*Exercise goal*
Return nothing but the lines from the one containing "Select Delivered marker on second tracker" through the end of the records below, exactly as they stand and without pictures.

*Dataset excerpts*

:::

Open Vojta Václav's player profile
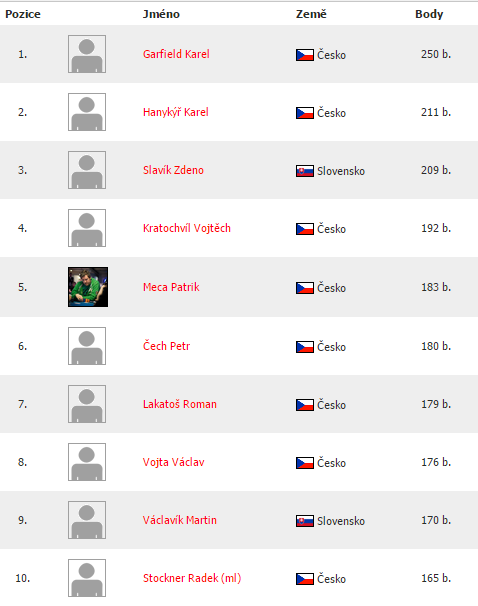Image resolution: width=478 pixels, height=606 pixels. point(174,462)
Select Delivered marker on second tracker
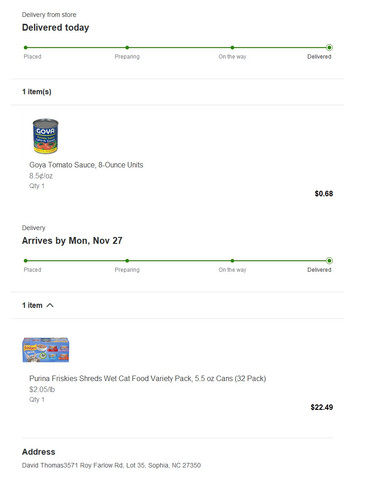 pyautogui.click(x=329, y=261)
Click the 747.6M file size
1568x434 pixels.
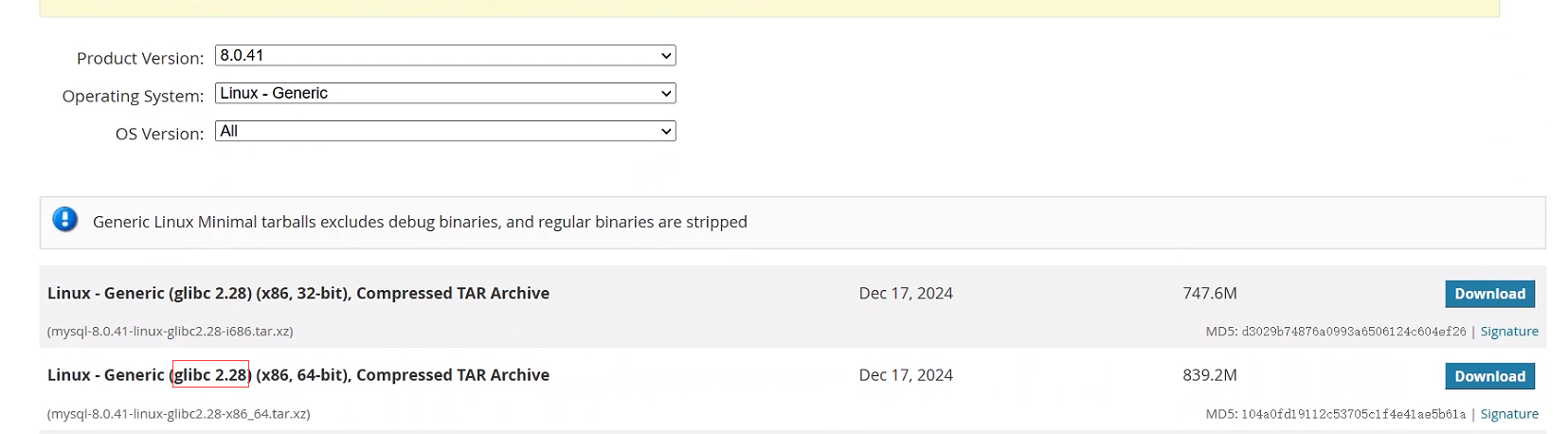click(x=1209, y=294)
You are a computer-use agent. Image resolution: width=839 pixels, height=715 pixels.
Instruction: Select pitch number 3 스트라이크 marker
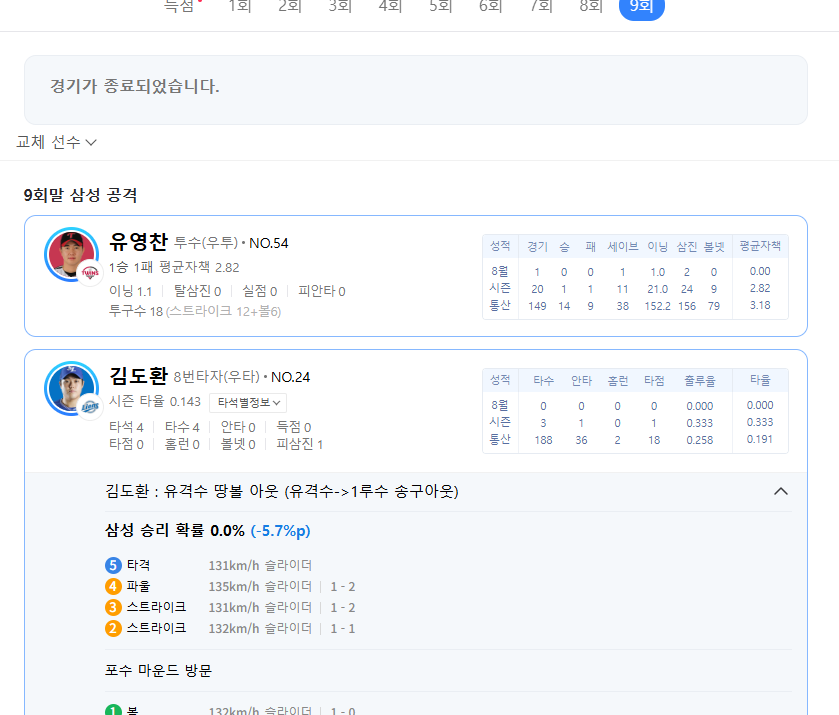pyautogui.click(x=113, y=607)
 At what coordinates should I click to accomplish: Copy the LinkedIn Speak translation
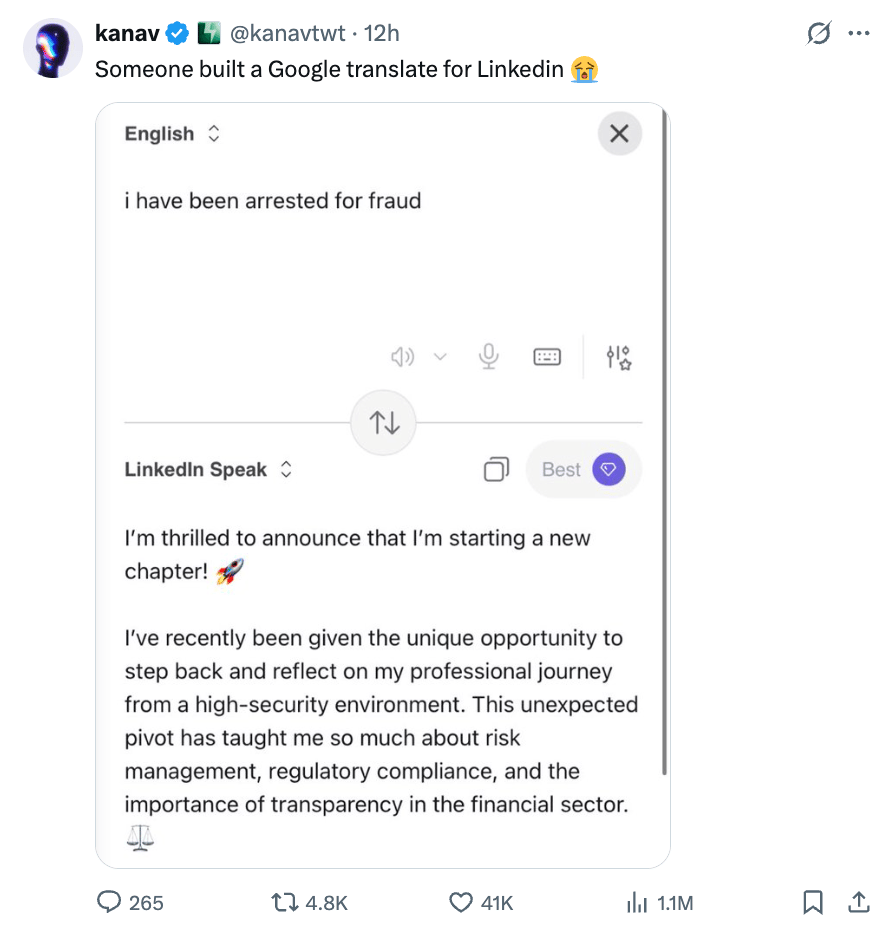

:::

*Response to the exercise*
Select Delivered marker on second tracker
 pyautogui.click(x=329, y=261)
Click the 747.6M file size
1568x434 pixels.
click(x=1209, y=294)
You are a computer-use agent. Image resolution: width=839 pixels, height=715 pixels.
Instruction: Select pitch number 3 스트라이크 marker
pyautogui.click(x=113, y=607)
 At what coordinates should I click to accomplish: Copy the LinkedIn Speak translation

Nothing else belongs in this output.